GPU "falling off the bus" at suspend resulting in crash on unsuspend nvidia 440-5.4.0.37

I had two or three days of suspend working perfectly, but now it consistently crashes the computer.

suspending on console (tty3) without X running works, but the crash happens when I switch back to X windows after un-suspending. (with Ctrl-alt-1)

I see errors on the console that relate to the pcibus and dmesg contains a reference to “GPU has fallen off the bus”

The nvidia bug report is attached.nvidia-bug-report.log (1.3 MB)
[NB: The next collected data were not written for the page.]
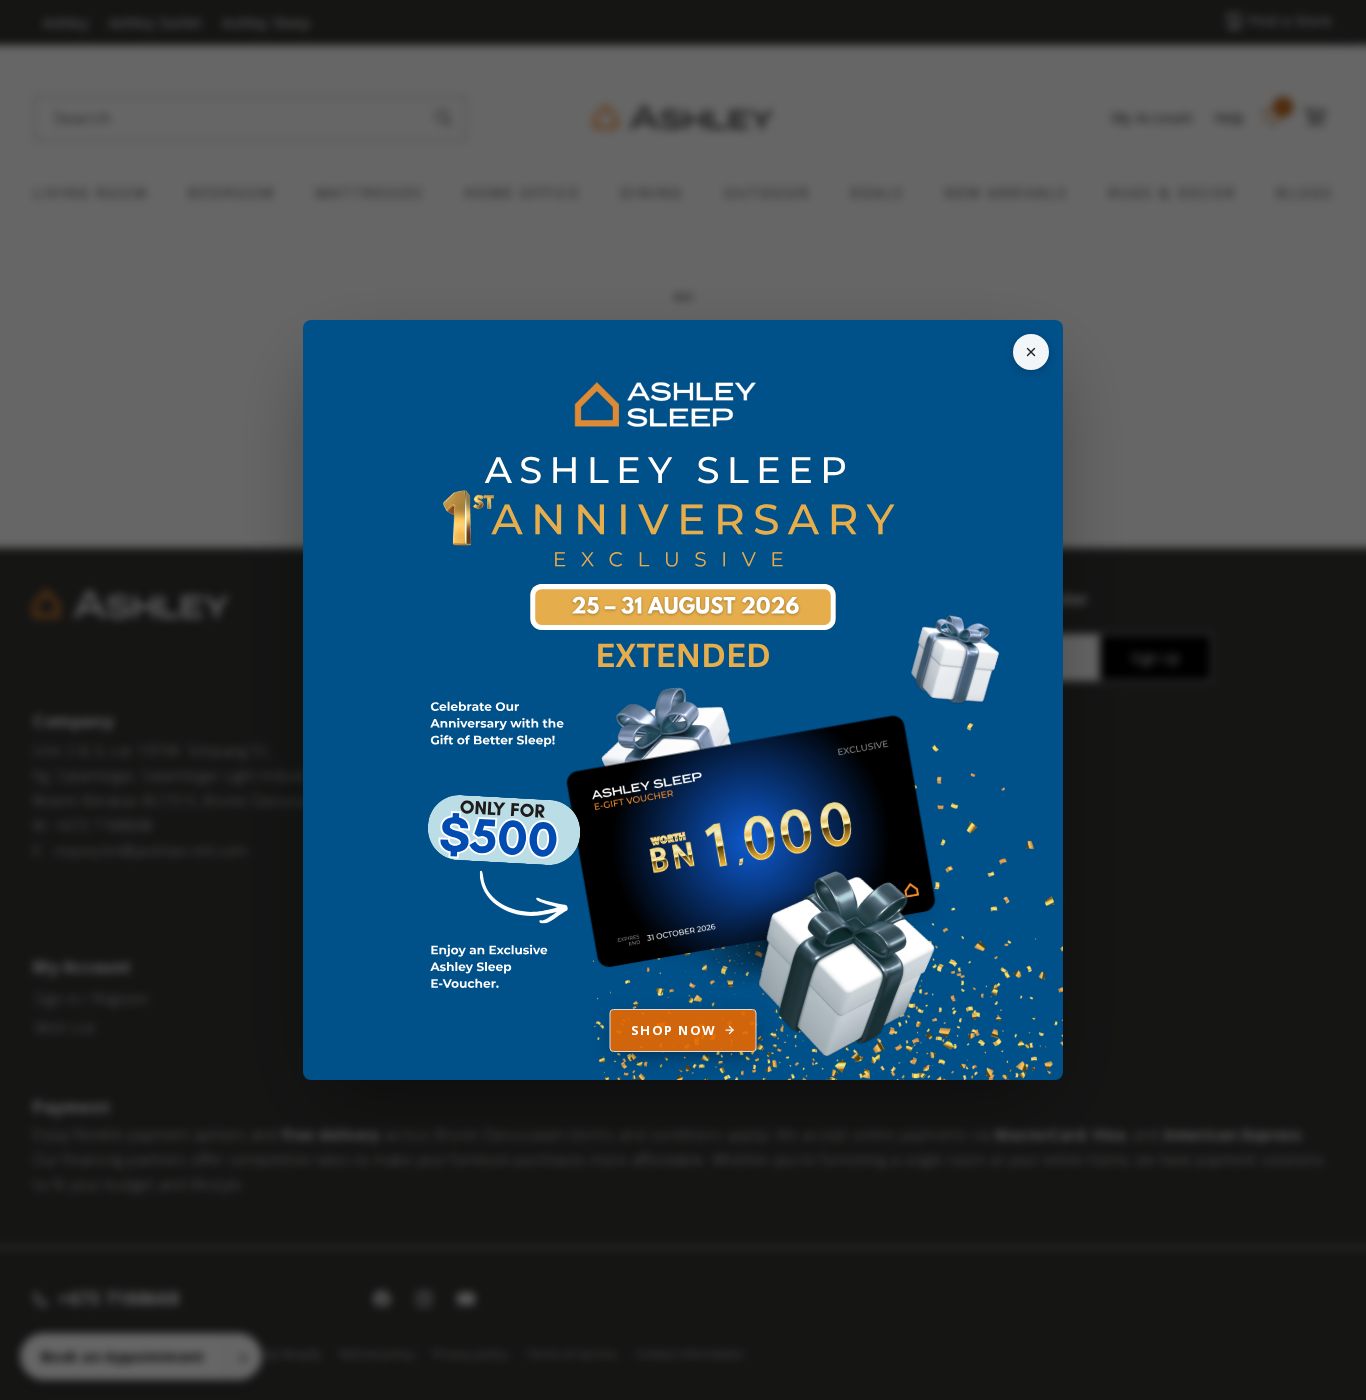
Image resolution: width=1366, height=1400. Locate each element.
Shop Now (674, 1030)
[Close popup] (1031, 352)
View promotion (683, 700)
The following update may be implicated.

Start-Date: 2020-06-12  06:44:50
Commandline: /usr/bin/unattended-upgrade
Install: linux-modules-nvidia-440-5.4.0-37-generic:amd64 (5.4.0-37.41, automatic
)
Upgrade: linux-modules-nvidia-440-generic-hwe-20.04:amd64 (5.4.0-26.30+2, 5.4.0-37.41)
End-Date: 2020-06-12  06:45:06

Seems you also recently updated the system bios, was this at the same time the XID 79 appeared?
Please check if the kernel parameter
intel_idle.max_cstate=1
prevents the gpu falling off the bus.

I did update the bios, but that was after these crashes started

Just before I started getting the problem, I’d had a problem with bluetooth, and I’d had to restart the system several times. The bluetooth problem seemed to be corrected, but on the first suspend after the bluetooth started working, it wouldn’t come out of sleep, so initially I thought it was a bluetooth issue. But looking at the output of dmesg, it seems more likely to be a GPU issue.

James

Ok. Since the 440.82 is already more than 2 months old, I suspect you got the update because the kernel got updated. Please check in grub menu if you can boot an older kernel to check if this is a kernel regression.

I added the boot parameter, but there was no change.
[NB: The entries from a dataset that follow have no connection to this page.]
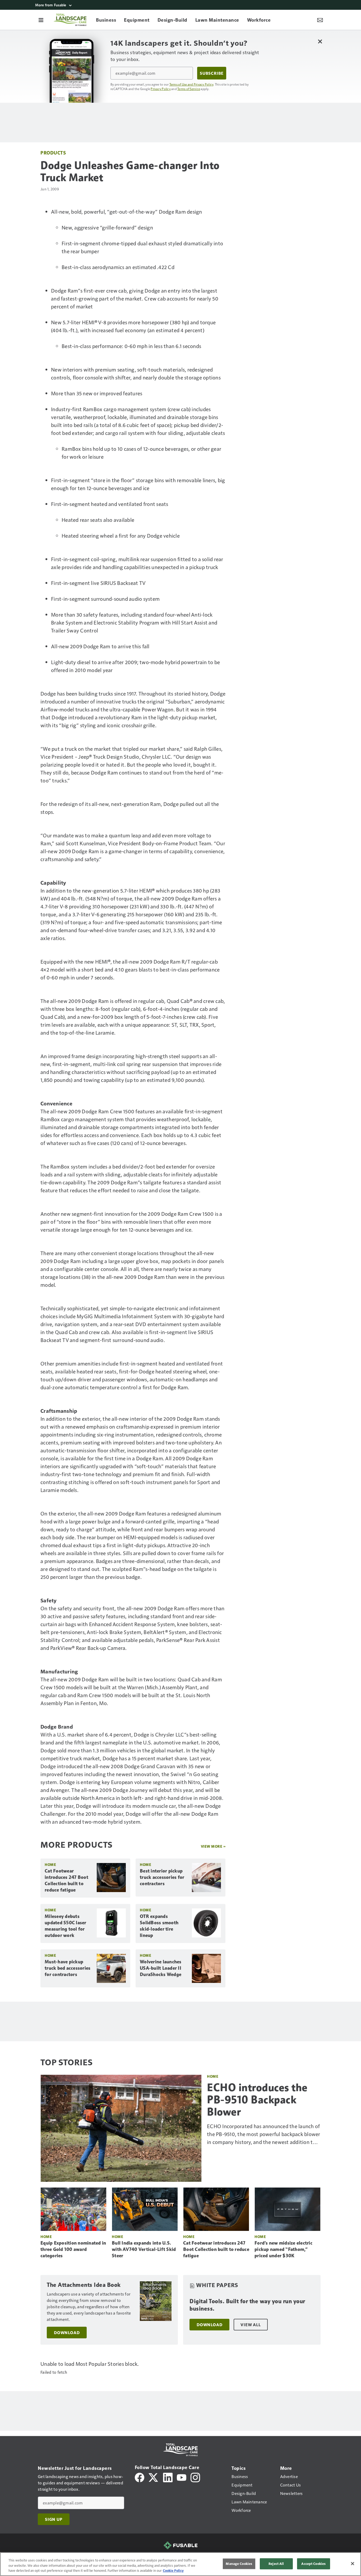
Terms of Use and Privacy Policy (191, 84)
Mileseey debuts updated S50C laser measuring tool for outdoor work (65, 1925)
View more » (213, 1846)
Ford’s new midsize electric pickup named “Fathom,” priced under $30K (283, 2249)
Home (50, 1864)
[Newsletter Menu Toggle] (320, 19)
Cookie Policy (173, 2570)
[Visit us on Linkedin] (168, 2477)
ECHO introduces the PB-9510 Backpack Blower (257, 2099)
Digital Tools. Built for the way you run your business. (247, 2305)
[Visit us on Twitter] (154, 2477)
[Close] (352, 2563)
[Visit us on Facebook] (139, 2477)
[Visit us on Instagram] (195, 2477)
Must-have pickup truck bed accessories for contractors (67, 1968)
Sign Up (53, 2519)
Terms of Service (188, 89)
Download (67, 2332)
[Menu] (41, 19)
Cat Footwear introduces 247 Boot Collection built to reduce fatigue (66, 1880)
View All (250, 2324)
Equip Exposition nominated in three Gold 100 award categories (73, 2249)
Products (53, 152)
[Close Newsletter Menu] (320, 41)
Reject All (276, 2563)
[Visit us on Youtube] (181, 2477)
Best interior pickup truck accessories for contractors (162, 1877)
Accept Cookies (313, 2563)
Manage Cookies (239, 2563)
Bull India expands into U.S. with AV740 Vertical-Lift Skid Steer (144, 2249)
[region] (180, 2564)
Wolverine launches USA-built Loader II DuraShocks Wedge (161, 1968)
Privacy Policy (161, 89)
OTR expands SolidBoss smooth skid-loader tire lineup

Here is the dmesg logdmcrash.txt (92.0 KB)

Will try with older kernel. and report back

With an older kernel I had exactly the same crash.
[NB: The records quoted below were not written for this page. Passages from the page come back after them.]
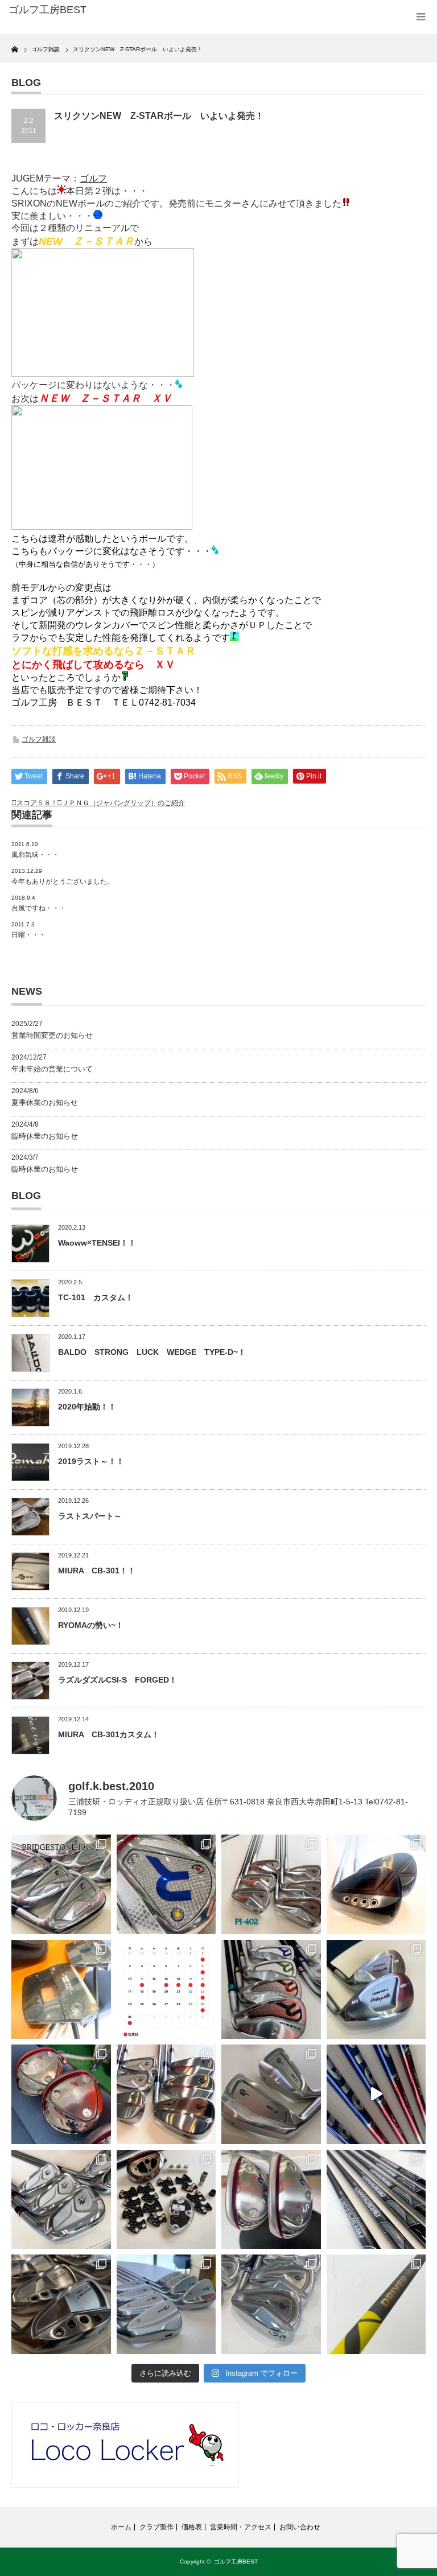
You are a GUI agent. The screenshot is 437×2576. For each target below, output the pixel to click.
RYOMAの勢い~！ (90, 1625)
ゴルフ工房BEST (236, 2561)
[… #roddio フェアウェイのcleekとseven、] (61, 2094)
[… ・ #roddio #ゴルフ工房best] (376, 2094)
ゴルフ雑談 (39, 739)
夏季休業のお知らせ (44, 1102)
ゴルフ (93, 178)
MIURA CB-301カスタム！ (108, 1734)
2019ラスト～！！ (91, 1461)
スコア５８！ (37, 803)
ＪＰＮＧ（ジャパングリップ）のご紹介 (123, 803)
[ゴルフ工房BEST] (96, 10)
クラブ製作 (156, 2527)
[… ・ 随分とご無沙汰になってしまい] (61, 2304)
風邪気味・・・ (35, 855)
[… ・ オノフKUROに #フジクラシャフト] (376, 2199)
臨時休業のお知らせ (44, 1136)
I only had two kernels (this is a new computer) 5.4.0-26 and 5.4.0-37 Same crash/hang on resume with both.

In all cases I can resume to a non-graphical terminal, but hang when switching to gdm

I get the same errors on dmesg
dmcrash.txt (90.3 KB)

Update:

using the kernel parameter pcie_aspm=off, I have been able to suspend and unsuspend the computer. Following the suggestion at https://askubuntu.com/questions/868321/gpu-has-fallen-off-the-bus-nvidia

I’m somewhat concerned about what the side effects of this is, is the only effect slightly lower battery life?

Yes, only side-effect is slighly higher power consumption, otherwise safe to disable. Many notebooks have it disabled by bios anyway.

1 Like

I have been having the same problem, but pcie_aspm=off did not fix it (in fact, I think it might be being ignored entirely). Are there other possible fixes?